I just started learning hive yesterday and I am stuck on changing the type of a column in hive. I wanted to ask if the changing of column type has some kind of restriction on them because I can only do specific type of changes like I can convert int to double, string to double, double to string but I cant change string to int, double to int.
ALTER TABLE student CHANGE rollno rollno int;
FAILED: Execution Error, return code 1 from org.apache.hadoop.hive.ql.exec.DDLTask. Unable to alter table. The following columns have types incompatible with the existing columns in their respective positions :
rollno
hive> DESCRIBE FORMATTED student
> ;
OK
# col_name data_type comment
rollno int
name string
phno string
city string
ALTER TABLE student CHANGE rollno rollno double;
OK
Time taken: 0.144 seconds
ALTER TABLE student CHANGE rollno rollno int;
FAILED: Execution Error, return code 1 from org.apache.hadoop.hive.ql.exec.DDLTask. Unable to alter table. The following columns have types incompatible with the existing columns in their respective positions :
rollno
Cant do with strings either. So please guide me towards the answer as I cant seem to find anything through google.
Databases ( I worked on Teradata ) usually will not allow to modify a column datatype from a higher order to lower order or cases where the datatypes may clash with the data that is already stored/will be stored in the table.
Eg-1: We can modify an int
column to a double
column as the new modified datatype is capable of handing the already existing data in the table. where as modifying a double
column to int
might create issues because an int
column is not capable of holding a double
data.
Eg-2: Any(almost) column can be modified to String datatype, as this datatype is capable of holding a wide range of data. Any data with type double,float,int can be depicted as a string and hence this conversion will be accepted most of the time.

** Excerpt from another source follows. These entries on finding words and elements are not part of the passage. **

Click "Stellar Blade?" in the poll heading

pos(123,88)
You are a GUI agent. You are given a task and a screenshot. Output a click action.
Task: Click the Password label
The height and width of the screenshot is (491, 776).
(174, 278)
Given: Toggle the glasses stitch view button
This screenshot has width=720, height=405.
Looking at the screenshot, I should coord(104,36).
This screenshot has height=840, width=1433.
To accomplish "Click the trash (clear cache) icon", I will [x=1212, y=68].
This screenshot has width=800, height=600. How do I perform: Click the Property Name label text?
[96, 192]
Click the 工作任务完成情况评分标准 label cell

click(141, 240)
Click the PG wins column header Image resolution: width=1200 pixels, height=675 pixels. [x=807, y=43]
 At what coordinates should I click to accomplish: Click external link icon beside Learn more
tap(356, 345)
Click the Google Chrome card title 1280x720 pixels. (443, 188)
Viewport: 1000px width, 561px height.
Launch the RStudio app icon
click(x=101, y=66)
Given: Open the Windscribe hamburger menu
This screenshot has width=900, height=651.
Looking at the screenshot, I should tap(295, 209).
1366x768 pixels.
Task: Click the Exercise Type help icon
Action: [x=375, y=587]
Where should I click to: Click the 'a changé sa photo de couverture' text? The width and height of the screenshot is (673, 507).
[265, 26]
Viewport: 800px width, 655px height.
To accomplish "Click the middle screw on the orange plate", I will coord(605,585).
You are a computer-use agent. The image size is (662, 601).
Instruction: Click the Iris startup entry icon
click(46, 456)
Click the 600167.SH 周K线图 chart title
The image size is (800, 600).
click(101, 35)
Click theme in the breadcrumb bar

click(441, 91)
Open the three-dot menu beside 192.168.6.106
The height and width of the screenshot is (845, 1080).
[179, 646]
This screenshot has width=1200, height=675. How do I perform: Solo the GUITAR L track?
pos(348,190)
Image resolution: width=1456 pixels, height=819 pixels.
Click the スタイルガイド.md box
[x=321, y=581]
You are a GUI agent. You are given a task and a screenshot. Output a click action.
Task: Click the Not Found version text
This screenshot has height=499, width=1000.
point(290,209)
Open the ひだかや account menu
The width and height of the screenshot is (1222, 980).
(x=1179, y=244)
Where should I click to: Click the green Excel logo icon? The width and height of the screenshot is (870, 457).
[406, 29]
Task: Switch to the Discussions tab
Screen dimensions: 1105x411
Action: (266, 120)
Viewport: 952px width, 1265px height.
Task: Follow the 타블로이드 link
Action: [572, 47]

Eg-3: Another case that I came across is that a CHAR
to CHAR
conversion fails at times. When and Why? It fails only if you are trying to degrade the length( CHAR(20)
to CHAR(10)
) but will go fine when you try to upgrade ( CHAR(10)
to CHAR(20)
). This check will maintain data sanity where the data would not be let to truncate, in case the data length in the table is greater than the new datatype length.
I am a little surprised as to why Hive would accept the conversion from string to double. I tried this and it is forcing NULL for string values when the datatype is converted from string to double.
If you just want to change the column type,not caring about implicit conversions
for example,the old columns type is wrong.
You can try this:
set hive.metastore.disallow.incompatible.col.type.changes=false;
String to int
or double to int
conversion is not possible.
You can refer the Allowed Implicit Conversions in Hive.
It gives you the entire list whatever is possible or not.
Follow this link to the end of the page, there there is a table with the implicit conversions you can do :
Language Types https://cwiki.apache.org/confluence/display/Hive/LanguageManual+Types
Simply put you cannot convert a 'larger' type to a 'smaller' one without specific code.
String to int conversion is not possible because string contains chars and not able to convert them to int.
Double to int conversion is not possible in hive because the data might loss in the conversion.
eg: lets say if the column type is int and the values are
1
2
3
If we want to convert the column type to double, the values will be converted as follows.
1.0
2.0
3.0
There is no loss in data even after conversion.
But the column data type is double and let the values are
1.2
2.0
3.5
4.1
and we want the column to int these values will be converted to
1
2
3
4
so clearly there will be loss in the data. that's why hive is not allowed to double to int conversion.